▶ _Consigne_
D'après le texte source, quelle nécessité la crise aura-t-elle exacerbée ?

▶ _Texte source_

Christian Parmentier
Président, Demain l’assurance
Cette pandémie, qui n’a pas dit son dernier mot, aura pour effet, aux dires de nombreux commentateurs, d’accélérer fortement les évolutions en cours. On entend plus que jamais beaucoup de discours sur les thèmes « à la mode » et/ou favorables au business des cabinets de consultants.
Il faut bien sur prendre un peu de recul par rapport à ces projections et surtout ne pas perdre de vue que cette crise aura exacerbé la nécessité de retour aux fondamentaux ; c’est-à-dire les prix pour les consommateurs les plus touchés par la crise et la rentabilité pour les entreprises. C’est dans ce contexte que je pense qu’il faut maîtriser son enthousiasme pour la réalisation de projets comme l’entreprise à mission, la RSE, l’inclusion, le tout-digital – notamment. Sans doute des progrès seront accomplis mais –selon moi – à condition de modifier en profondeur certaines pratiques assurantielles. C’est dans cet esprit que j’ai rédigé ces quelques pages qui pourront paraître à certains (comme souvent) à contre-courant du politiquement correct.
L’assurance peut-elle suppléer l’etat ?
Nous avons la sensation aujourd’hui de vivre dans un monde de catastrophes à propos duquel les médias ne se privent pas de noircir le tableau et de nous promettre le pire.

▶ _Lignes affichées_
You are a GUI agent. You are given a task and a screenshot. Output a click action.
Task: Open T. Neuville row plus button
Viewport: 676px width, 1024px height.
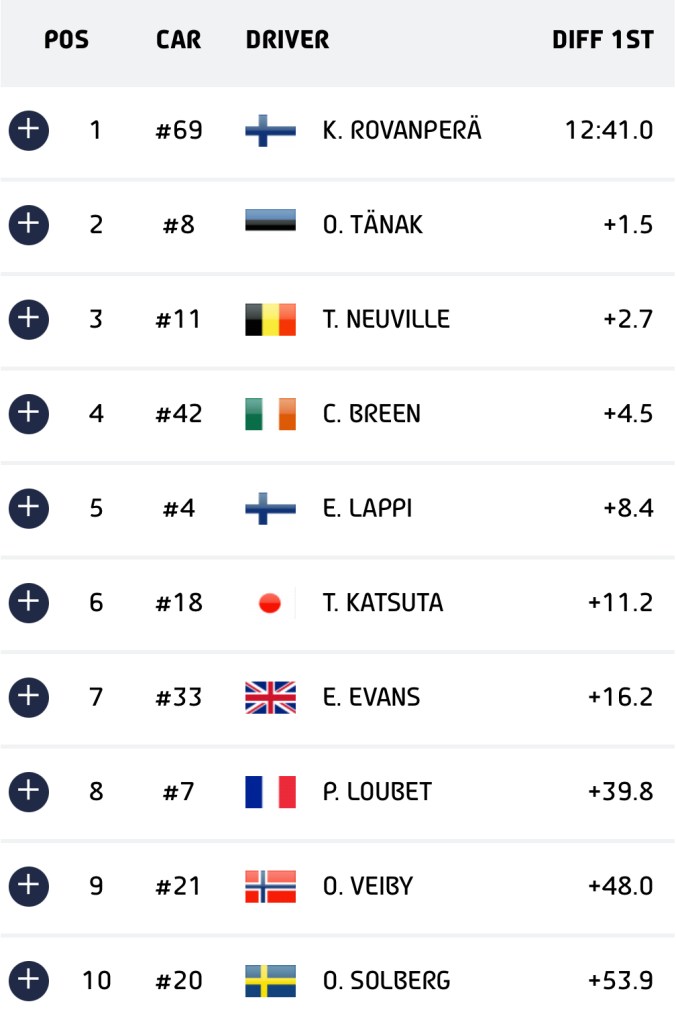29,319
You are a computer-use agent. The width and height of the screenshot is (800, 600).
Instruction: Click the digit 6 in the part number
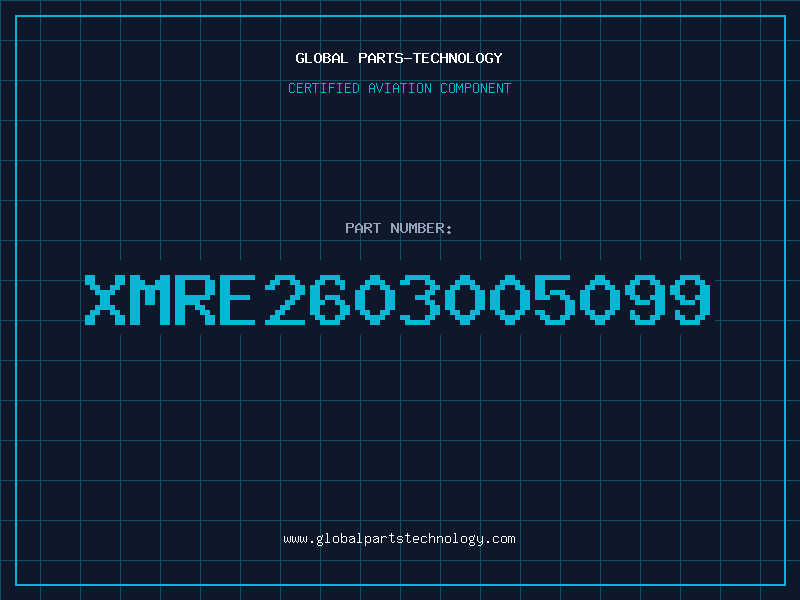[x=330, y=299]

▶ _Corrigé_
La nécessité de retour aux fondamentaux, c'est-à-dire les prix pour les consommateurs les plus touchés par la crise et la rentabilité pour les entreprises.